- **Source document**

★ ★ ★

A repellent on the right causes a Dictyostelium cell (b) to move to the left by raising PIP3 levels on the opposite side.

A cell polarity switch controls whether cells rush toward an attractive chemical or shift into reverse when they encounter something repulsive, according to Keizer-Gunnink et al. on page 579. They show that the status of phospholipase C (PLC) sets up the polarity axis for directional movement.

As professional crawlers, Dictyostelium cells had previously revealed that chemoattractants cause a PIP3 build-up on that side of the cell, which in turn induces the actomyosin motility machinery. Now, the authors show that the same crawlers hold the keys to chemorepulsion.

When faced with a repellent, the cells built up PIP3 on the opposite side of the cell, inducing the motility machinery to reverse direction. Attractants and repellents caused PIP3 levels to rise on opposite sides of the cell using a symmetry break established by the mutually exclusive locations of the enzymes that produce and degrade PIP3.

The producing enzyme, PI3 kinase, hangs out at sites of PIP3-induced actin filaments, whereas the degrading enzyme, PTEN, binds to its product, PIP2. The two therefore do not cross paths in the cell.

To back up, cells increased PIP2 levels at the leading edge. Repellents inactivated the PIP2 destroyer, PLC, at the near edge, thus allowing PIP2 to accumulate there. The PIP2 then recruited PTEN to the front, thereby concentrating most PIP3 in the rear of the cell for a getaway. Chemoattractants, in contrast, activated PLC. Whether repulsion works the same in nature—by mammalian cells during development or by Dictyostelium cells warding off hungry neighbors during starvation—remains unknown.

★ ★ ★

Source records

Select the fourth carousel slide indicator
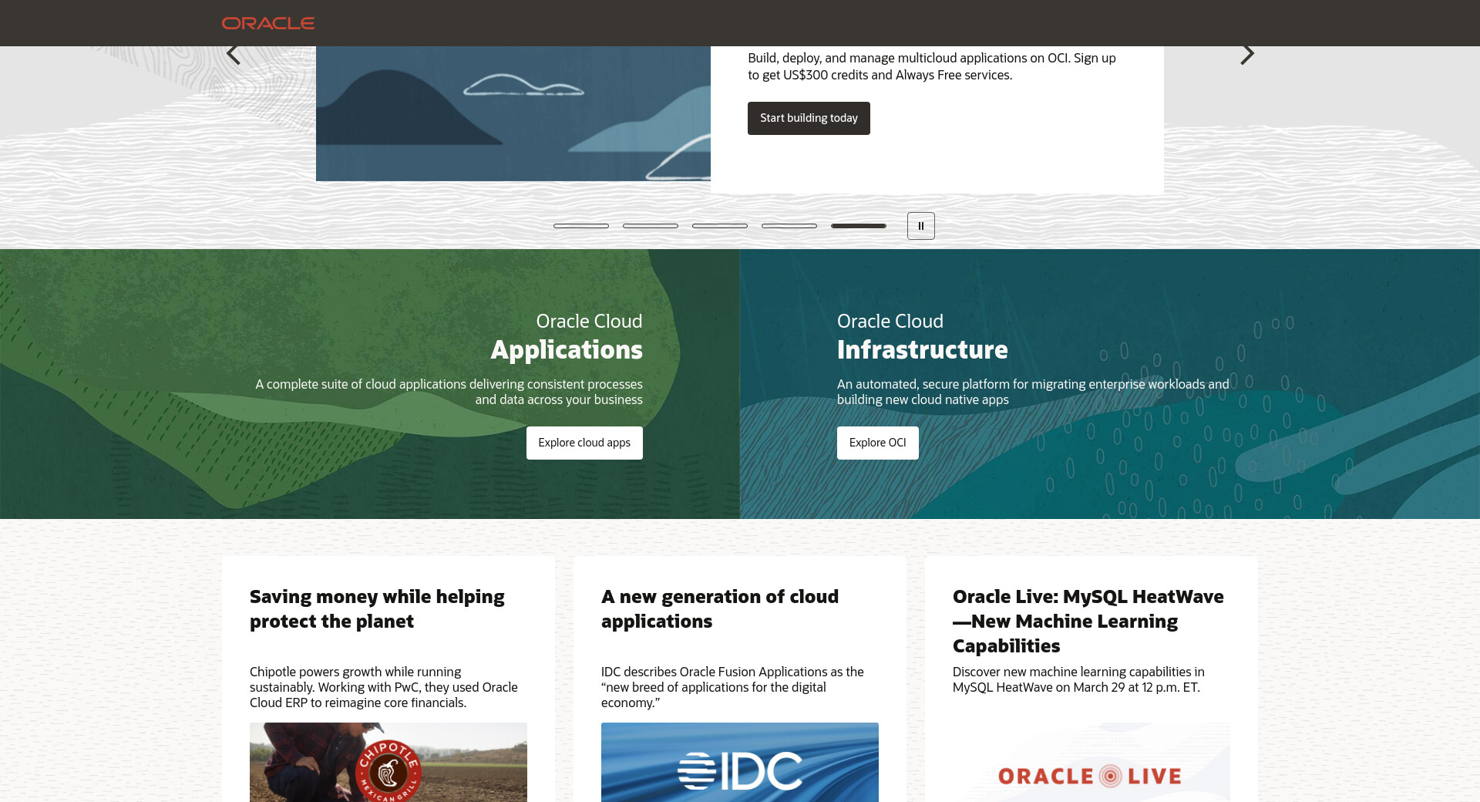This screenshot has height=802, width=1480. (789, 226)
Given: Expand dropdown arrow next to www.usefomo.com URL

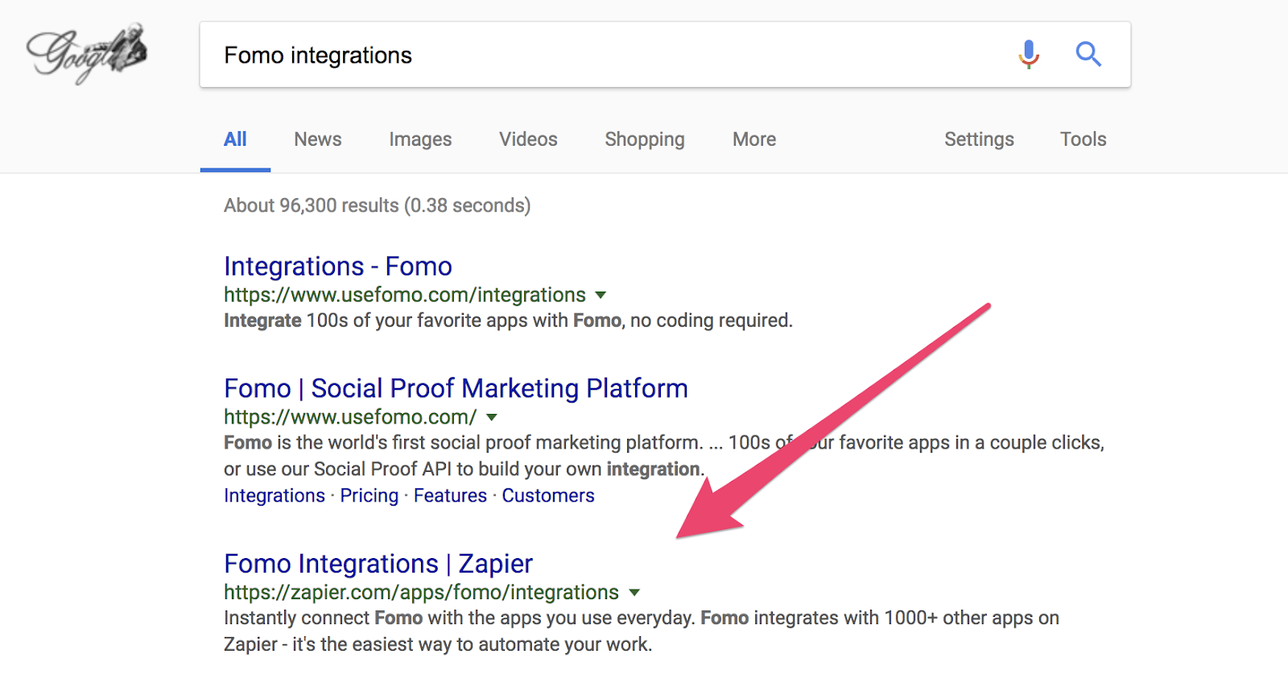Looking at the screenshot, I should (x=492, y=418).
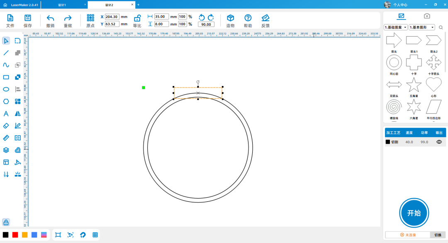The image size is (448, 243).
Task: Select the ellipse drawing tool
Action: pyautogui.click(x=6, y=89)
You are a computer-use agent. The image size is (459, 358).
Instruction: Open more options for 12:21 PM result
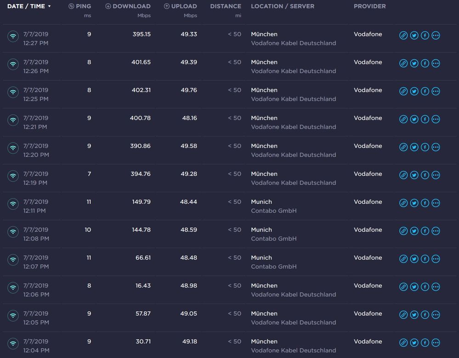[x=436, y=119]
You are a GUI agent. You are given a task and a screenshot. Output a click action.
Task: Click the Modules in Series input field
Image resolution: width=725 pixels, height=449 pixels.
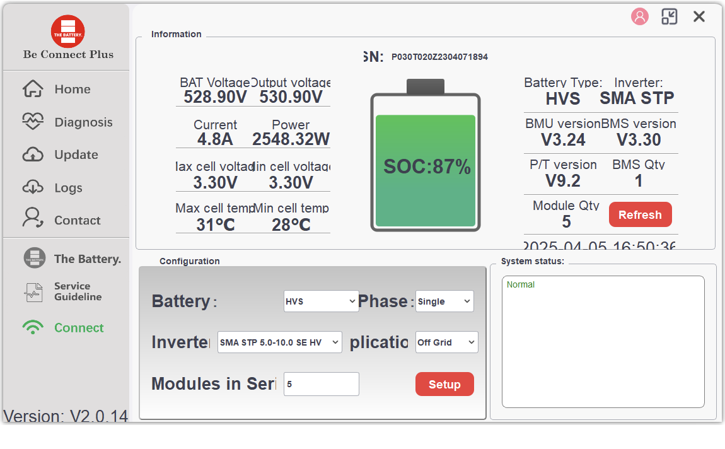(x=321, y=384)
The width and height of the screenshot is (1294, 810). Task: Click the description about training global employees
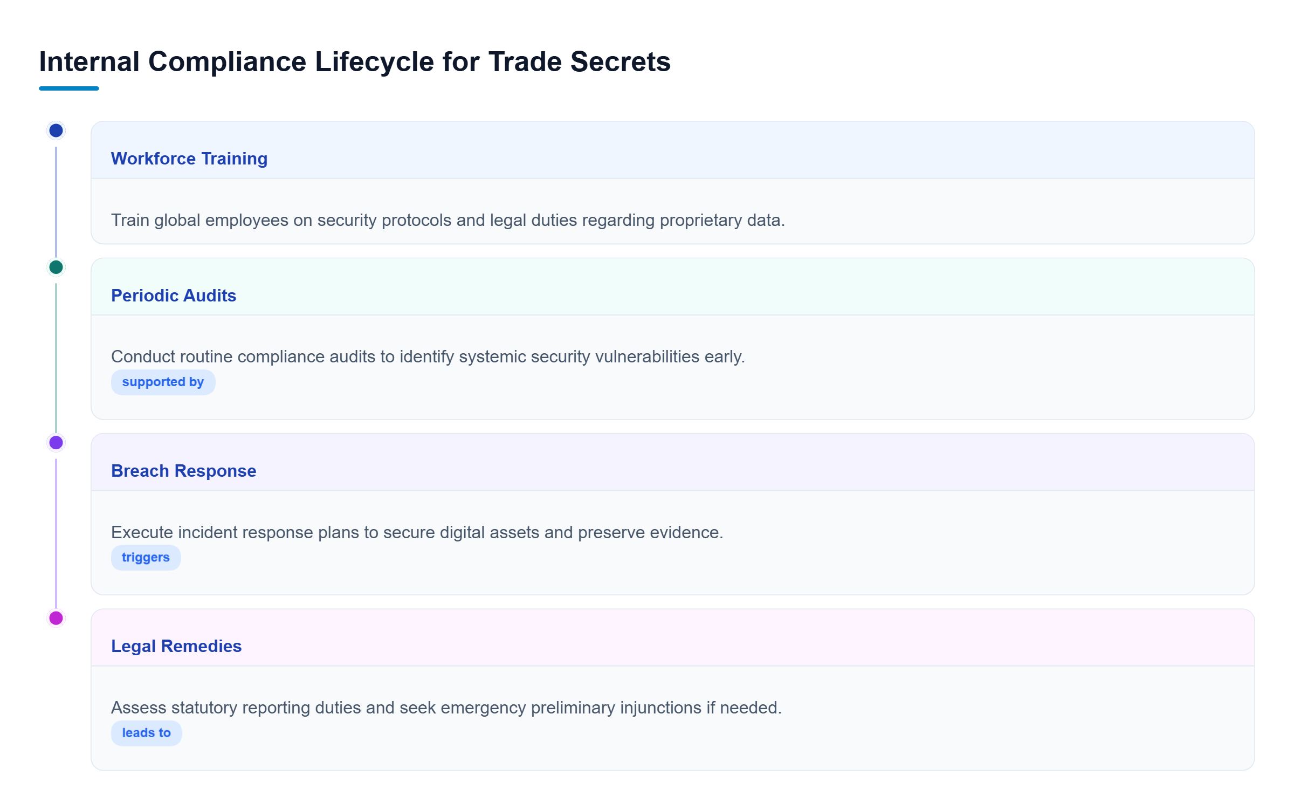click(448, 220)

★ ★ ★

- **Assigned task 1**
According to the passage on Dictyostelium chemorepulsion, which enzyme do repellents inactivate at the near edge of the cell?
- **Assigned task 2**
List every enzyme named in the passage on Dictyostelium chemorepulsion.

- **Written response 1**
Phospholipase C (PLC)

- **Written response 2**
Phospholipase C (PLC), PI3 kinase, PTEN